Emergenza climatica
Cop25, l’ecodiplomazia ha fatto fallire il vertice a Madrid
Gli accordi di Parigi erano vistosamente insufficienti. Per due motivi: il primo è che, ove anche fossero stati integralmente rispettati, sono compatibili con un aumento della temperatura non di 1,5 °C o di 2,0 °C, bensì di 3,0 °. E in ogni caso quegli impegni erano solo morali, scritti sull’acqua. Prova ne sia che gli Stati uniti con Donald Trump li hanno denunciati senza pagare alcun dazio. E così hanno fatto, in buona sostanza, altri Paesi, ivi incluso quel Brasile di Jair Bolsonaro che ospita la più grande foresta tropicale del mondo: l’Amazzonia. A Parigi si era consapevoli di queste inefficienze. Per questo l’ecodiplomazia si diede appuntamento a Cop 26, cinque anni dopo, per fare il punto della situazione ed eventualmente intervenire con nuove azioni.
Ora veniamo agli argomenti degli scienziati fatti propri da Greta (e dal suo movimento globale) e da Francesco I (e parte della sua chiesa), oltre che dalle tradizionali organizzazioni ambientaliste. Ebbene, negli ultimi quattro anni le conoscenze scientifiche sono aumentate. E non solo hanno ribadito gli scenari precedenti, ma ne hanno proposto uno ancora più drammatico. Se vogliamo restare sotto la soglia degli 1,5 °C – è scritto in un rapporto dell’Ipcc, il panel di scienziati che lavora per le Nazioni Unite, presentato nel novembre 2018 – dobbiamo fare in fretta: abbattere le emissioni di gas serra in maniera significativa entro il 2030 e raggiungere il traguardo “emissioni zero” entro il 2050.
Detta in altri termini: dobbiamo cambiare rapidissimamente il paradigma energetico fondato sui combustibili fossili e proporne un altro, fondato su fonti rinnovabili e “carbon free”, senza emissioni di carbonio. Non è una proposta velleitaria: si può fare, con le tecnologie già a disposizione.

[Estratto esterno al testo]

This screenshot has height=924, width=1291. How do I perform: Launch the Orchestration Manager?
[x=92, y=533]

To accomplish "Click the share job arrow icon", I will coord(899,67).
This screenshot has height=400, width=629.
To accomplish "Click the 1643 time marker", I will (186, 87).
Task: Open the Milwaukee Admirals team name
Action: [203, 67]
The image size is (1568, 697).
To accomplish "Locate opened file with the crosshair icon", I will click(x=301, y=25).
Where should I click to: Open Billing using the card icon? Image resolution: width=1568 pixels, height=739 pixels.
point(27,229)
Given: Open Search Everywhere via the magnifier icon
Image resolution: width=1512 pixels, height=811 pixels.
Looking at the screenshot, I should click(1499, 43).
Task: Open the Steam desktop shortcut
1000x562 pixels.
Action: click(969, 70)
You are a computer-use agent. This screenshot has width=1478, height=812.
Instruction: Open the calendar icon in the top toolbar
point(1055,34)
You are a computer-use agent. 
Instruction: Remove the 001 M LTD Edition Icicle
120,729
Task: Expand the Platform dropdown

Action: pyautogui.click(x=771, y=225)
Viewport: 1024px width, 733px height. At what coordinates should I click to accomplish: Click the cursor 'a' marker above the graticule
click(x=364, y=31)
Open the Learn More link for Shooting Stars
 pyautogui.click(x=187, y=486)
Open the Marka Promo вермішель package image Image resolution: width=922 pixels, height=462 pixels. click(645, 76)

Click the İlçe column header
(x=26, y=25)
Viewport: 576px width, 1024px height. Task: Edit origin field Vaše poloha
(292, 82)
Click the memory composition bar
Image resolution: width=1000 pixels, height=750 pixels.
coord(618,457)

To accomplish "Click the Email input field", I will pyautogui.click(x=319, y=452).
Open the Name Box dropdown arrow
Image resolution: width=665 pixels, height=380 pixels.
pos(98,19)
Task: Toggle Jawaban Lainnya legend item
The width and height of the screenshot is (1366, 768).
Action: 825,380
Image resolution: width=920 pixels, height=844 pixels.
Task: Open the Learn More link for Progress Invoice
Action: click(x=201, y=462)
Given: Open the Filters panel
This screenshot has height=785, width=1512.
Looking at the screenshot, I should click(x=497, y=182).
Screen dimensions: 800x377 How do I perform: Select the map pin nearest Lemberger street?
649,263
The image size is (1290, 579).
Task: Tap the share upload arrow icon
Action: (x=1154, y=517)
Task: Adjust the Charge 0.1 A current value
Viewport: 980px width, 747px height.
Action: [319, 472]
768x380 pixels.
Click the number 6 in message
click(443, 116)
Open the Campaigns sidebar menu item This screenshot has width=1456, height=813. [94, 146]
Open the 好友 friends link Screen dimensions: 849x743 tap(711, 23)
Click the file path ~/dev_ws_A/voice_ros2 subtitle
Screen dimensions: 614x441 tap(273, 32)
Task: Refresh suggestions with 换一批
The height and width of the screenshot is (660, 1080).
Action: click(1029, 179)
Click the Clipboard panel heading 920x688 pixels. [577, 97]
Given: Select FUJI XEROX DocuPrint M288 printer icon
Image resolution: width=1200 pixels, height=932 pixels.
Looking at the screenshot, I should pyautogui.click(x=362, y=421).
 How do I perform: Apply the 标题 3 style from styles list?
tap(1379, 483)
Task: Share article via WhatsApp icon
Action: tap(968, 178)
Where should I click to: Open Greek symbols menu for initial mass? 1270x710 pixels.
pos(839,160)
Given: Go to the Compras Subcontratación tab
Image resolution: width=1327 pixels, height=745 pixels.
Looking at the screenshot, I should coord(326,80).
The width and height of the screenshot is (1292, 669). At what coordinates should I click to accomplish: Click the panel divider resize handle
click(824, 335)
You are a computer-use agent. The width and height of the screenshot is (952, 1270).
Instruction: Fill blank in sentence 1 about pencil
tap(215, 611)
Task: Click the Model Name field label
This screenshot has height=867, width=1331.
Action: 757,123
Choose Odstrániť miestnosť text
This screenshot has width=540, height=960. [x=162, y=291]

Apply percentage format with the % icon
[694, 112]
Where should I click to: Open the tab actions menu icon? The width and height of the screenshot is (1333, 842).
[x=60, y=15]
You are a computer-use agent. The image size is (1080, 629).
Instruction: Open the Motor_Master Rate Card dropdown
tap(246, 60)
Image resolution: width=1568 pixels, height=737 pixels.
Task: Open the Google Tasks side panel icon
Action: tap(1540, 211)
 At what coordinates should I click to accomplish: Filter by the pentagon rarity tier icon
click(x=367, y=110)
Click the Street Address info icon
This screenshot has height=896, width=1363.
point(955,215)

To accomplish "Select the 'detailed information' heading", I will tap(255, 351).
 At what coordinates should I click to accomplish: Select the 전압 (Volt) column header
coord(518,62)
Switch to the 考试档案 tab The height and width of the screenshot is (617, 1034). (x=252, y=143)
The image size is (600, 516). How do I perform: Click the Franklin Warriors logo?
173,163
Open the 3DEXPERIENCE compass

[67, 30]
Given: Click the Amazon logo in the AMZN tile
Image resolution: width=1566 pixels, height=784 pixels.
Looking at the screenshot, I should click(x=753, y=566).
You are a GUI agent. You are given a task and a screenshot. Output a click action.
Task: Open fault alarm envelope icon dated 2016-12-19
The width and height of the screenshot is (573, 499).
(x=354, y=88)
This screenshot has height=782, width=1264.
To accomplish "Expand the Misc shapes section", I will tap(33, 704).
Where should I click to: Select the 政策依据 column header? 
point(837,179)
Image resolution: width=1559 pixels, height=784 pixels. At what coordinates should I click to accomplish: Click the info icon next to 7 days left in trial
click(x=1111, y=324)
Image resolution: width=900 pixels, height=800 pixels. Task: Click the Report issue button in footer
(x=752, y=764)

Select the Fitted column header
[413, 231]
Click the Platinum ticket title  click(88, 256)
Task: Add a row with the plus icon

Basta volerlo. Inutile dire che un simile cambio di paradigma tocca nel vivo interessi economici enormi. Quali sono le conseguenze se non rispettiamo l’obiettivo indicato dall’Ipcc? L’aumento della temperatura causa lo scioglimento dei ghiacci; l’aumento del livello dei mari (Venezia, da ultimo, ne sa qualcosa); l’erosione della biodiversità e la migrazione delle specie; esplosioni di nuove e vecchie malattie infettive; eventi meteorologici estremi sempre più frequenti e, appunto, estremi; migrazioni di milioni, forse di centinaia di milioni, di persone e latro ancora.
Uno scenario decisamente non desiderabile. Uno scenario che impone rapidità di azione. Occorre fare presto, sostengono – anzi, implorano – gli scienziati. Madrid era l’occasione per accelerare. Invece tutto è rimasto fermo. Anzi, possiamo dire, che qualcosa è addirittura tornato indietro. L’unico passo avanti è stato fatto dall’Unione europea, che con la nuova presidente della Commissione, la tedesca Ursula van der Leyen, ha annunciato un piano di investimenti volti ad abbattere del 50% e possibilmente del 55% le emissioni dei Paesi dell’Unione entro il 2030 per poi raggiungere la “neutralità climatica” entro il 2050.